### YOUR TASK
Report every line of the data below that contains the string "right", copying each such line in full.

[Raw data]

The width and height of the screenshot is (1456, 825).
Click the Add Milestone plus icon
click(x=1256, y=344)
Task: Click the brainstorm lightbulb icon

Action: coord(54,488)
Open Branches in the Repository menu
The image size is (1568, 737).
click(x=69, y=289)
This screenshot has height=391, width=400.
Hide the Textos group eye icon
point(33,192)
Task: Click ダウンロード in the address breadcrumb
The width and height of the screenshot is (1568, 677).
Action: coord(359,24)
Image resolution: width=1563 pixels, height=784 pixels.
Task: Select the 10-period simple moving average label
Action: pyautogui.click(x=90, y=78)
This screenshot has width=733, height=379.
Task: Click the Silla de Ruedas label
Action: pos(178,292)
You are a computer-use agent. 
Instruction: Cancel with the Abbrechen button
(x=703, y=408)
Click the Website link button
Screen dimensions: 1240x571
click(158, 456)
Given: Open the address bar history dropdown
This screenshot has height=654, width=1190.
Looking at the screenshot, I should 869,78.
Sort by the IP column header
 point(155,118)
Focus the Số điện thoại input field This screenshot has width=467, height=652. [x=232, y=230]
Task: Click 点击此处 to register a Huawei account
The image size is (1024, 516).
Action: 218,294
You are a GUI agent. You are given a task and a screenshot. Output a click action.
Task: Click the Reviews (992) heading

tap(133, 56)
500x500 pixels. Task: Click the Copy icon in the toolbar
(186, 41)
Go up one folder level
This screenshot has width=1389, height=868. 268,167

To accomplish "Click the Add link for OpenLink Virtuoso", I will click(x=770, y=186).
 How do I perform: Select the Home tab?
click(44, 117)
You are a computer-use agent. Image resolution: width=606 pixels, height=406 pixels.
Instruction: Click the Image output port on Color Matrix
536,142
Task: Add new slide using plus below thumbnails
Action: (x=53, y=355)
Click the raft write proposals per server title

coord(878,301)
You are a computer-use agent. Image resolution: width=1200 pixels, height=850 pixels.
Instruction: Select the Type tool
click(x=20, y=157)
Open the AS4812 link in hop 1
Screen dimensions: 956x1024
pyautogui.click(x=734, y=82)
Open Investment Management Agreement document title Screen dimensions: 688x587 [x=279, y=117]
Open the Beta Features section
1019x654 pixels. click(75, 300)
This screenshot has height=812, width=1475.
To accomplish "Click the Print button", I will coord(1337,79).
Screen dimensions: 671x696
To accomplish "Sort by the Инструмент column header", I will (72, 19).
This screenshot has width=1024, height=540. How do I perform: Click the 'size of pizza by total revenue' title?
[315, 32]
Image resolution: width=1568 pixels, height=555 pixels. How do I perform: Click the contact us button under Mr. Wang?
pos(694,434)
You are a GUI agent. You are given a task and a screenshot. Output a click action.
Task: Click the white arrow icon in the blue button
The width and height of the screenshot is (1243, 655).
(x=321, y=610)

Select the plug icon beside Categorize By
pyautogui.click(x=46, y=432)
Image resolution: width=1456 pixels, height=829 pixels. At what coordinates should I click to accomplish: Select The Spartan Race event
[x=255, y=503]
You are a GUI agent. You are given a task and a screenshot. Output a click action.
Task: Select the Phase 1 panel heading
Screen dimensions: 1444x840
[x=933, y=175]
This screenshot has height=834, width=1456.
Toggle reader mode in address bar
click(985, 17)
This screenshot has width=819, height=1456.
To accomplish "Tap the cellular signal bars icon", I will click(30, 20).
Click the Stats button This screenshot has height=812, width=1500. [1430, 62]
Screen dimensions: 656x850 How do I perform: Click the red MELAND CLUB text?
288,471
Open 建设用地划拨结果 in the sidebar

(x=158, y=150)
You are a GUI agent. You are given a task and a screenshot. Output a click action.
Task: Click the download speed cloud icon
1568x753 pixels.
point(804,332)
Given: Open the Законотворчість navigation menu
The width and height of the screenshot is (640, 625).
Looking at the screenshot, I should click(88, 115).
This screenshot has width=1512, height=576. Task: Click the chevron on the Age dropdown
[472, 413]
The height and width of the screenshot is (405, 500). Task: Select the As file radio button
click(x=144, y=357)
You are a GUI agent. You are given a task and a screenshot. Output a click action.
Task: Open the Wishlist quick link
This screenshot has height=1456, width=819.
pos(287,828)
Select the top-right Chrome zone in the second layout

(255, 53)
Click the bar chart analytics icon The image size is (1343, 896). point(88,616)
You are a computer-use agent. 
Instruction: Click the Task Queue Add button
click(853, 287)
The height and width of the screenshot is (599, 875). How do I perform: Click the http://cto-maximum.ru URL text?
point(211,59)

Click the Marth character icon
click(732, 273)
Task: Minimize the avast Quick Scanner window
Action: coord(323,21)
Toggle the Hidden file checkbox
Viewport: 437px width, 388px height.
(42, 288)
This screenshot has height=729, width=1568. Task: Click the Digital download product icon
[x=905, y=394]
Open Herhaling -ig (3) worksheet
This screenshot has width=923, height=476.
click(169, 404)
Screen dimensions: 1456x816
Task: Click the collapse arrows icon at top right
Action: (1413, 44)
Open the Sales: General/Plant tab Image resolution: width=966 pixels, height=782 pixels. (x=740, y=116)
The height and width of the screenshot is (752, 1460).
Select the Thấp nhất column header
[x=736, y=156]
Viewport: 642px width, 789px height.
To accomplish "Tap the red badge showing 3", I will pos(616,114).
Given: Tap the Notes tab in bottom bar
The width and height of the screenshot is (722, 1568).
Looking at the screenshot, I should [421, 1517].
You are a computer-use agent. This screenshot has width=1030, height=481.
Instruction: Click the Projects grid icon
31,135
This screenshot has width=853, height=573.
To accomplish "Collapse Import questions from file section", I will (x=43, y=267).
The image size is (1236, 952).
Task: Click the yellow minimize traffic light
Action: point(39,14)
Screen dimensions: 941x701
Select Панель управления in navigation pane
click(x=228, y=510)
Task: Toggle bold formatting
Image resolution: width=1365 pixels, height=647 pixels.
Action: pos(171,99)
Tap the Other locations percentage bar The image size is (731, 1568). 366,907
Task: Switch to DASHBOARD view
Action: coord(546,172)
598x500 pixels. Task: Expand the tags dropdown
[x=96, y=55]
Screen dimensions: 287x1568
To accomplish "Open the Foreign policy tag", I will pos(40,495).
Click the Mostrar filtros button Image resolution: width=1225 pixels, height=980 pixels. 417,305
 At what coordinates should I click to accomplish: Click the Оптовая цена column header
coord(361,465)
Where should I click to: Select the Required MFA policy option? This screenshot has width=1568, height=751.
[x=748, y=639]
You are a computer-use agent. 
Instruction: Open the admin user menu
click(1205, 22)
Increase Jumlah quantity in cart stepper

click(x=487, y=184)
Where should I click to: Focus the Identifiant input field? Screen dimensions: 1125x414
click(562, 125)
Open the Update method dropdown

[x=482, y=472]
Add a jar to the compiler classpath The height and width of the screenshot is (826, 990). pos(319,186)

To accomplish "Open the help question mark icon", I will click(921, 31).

### ANSWER FOR THE TASK
Select the top-right Chrome zone in the second layout
Task: Click the collapse arrows icon at top right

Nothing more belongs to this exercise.